Been waiting and waiting for the 5D3....got impatient and picked up a 5d2 at Best Buy for 2250. Looks like I may have made the right choice


----------



## st sebastian (Mar 30, 2011)

I hope Canon is in fact delaying new product announcements, and should have done so when the lenses announced for January were late.


----------



## x-vision (Mar 30, 2011)

Unfortunately, this bad news is hardly surprising.
All the best to the people affected by the disaster!


----------



## armando (Mar 30, 2011)

Bless those Japan folks' yeah I decided to buy what I need from canon, lens, sigma as well 5d mkii, it's the facts, that was one really bad disaster after the other. Earthquake - tsunami - then that evil nuclear plant seriously .. The more folks wait hold to buy.... Well.. I don't recommend that right now.


----------



## Stuart (Mar 30, 2011)

Untill rolling power cuts can be stopped, or planned for, releasing a new product line would just hamper manufacturing with a peak of orders when it could least sustain them.
With unknown nuclear radiation affected areas, whole area's might yet be delared off limits and factory populations might need to move.


----------



## JLN (Mar 30, 2011)

I don't find this suprising. In fact I think it's common sense to expect manufacturing delays and decreased stock levels, which in turn leads to price gouging, both on primary and secondary markets.
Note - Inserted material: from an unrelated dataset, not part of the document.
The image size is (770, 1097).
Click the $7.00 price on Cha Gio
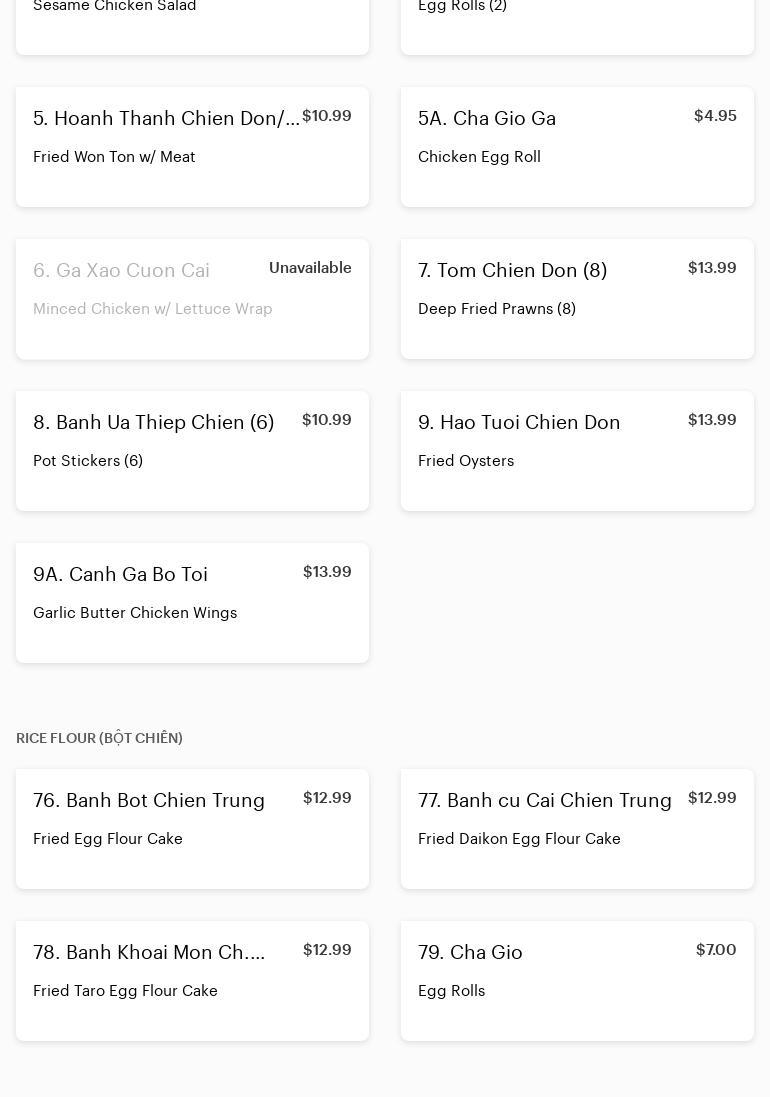716,950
For this reason i'd rate this a CR3, if not a fact.


----------



## Rowbear (Mar 30, 2011)

Good luck Japan. Stay strong :-*


----------



## iPrevailed (Mar 30, 2011)

ugh... i dont have enough money yet to buy the mkii yet.. i only have 2,000 ]:


----------



## Kuscali (Mar 30, 2011)

Does anyone know where the Canon manufacturing facilities are and, what each one does? I know Nikon is very close to that region (was from Sendai) if I remember correctly.


----------



## obsoletepower (Mar 30, 2011)

Yup here you go. This is a list of all of Canon's Manufacturing Facilities in Japan. The 3 main plants where L-lenses and Pro bodies are built are Oita, Fukushima and Utsunomiya all of which are INOP.
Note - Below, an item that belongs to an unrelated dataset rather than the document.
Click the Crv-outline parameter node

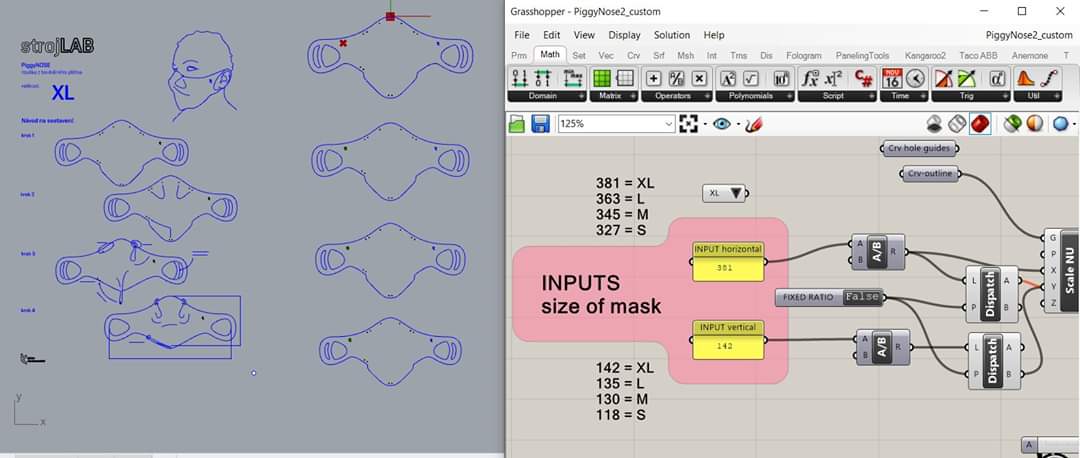click(930, 174)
http://www.canon.com/corp/list03.html


----------



## Kuscali (Mar 30, 2011)

By INOP do you mean in operation? 


On that page is says for Oita (relatively far from Fukushima):


> Digital cameras, digital video camcorders, EF lenses, compact photo printers and others



For Fukushima:


> Production of inkjet printers, print heads and ink tanks; analysis of software



Nagasaki also produces Digital Cameras (Nagasaki is pretty far away from Fukushima). 
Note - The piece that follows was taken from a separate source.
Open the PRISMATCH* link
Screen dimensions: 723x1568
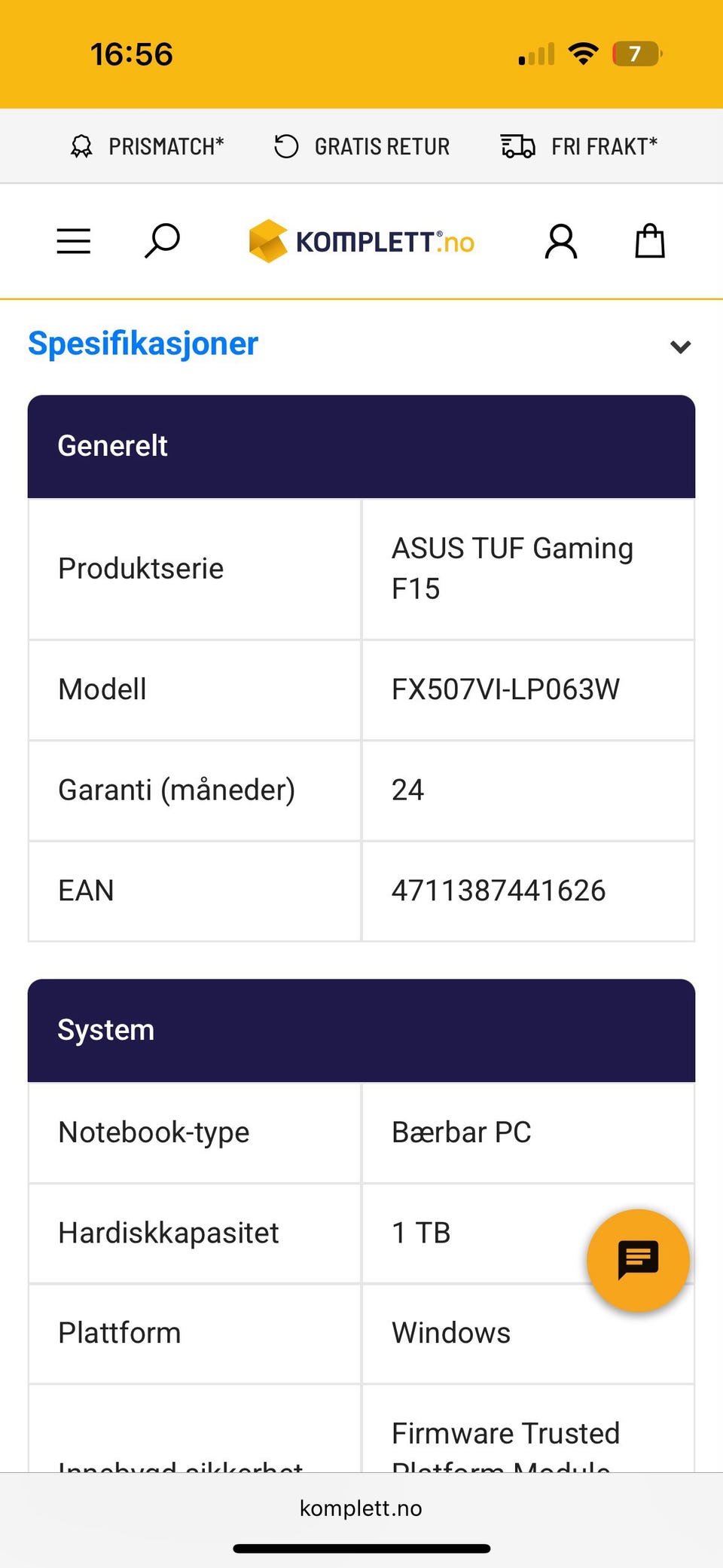[166, 146]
So is it relatively safe to conclude that the lens production and camera production are a safe distance away?

I hope Japan gets back from this, and comes out even better than before (as history has shown Japan done this). After my education finished and I learned Japanese I would like to move there.


----------



## Admin US West (Mar 30, 2011)

Kuscali said:


> By INOP do you mean in operation?
> 
> 
> On that page is says for Oita (relatively far from Fukushima):
> ...






"L" lenses are made at Utsunomiya. A new lens plant is starting up at Oita, but there have been production problems there that have delayed the startup.

Here is a report posted on DPR from a person who said he was briefed by Canon management last week. It does sound reasonable to me.
_____________________________________________

Canon provided an update last week on operations. Here are the highlights as it pertains to cameras and lenses: 

Canon has three plants and five affiliates located in the Kanto area and further north. The Utsunomiya plant suffered the most damage and this is where all the L and other lenses are made. 

Utsunomiya is a major production site for interchangeable lenses and incurred some damage to plant buildings and equipment. Management has not finalized the schedule for restarting operations due to lack of reliable electricity supply and parts procurement issues. 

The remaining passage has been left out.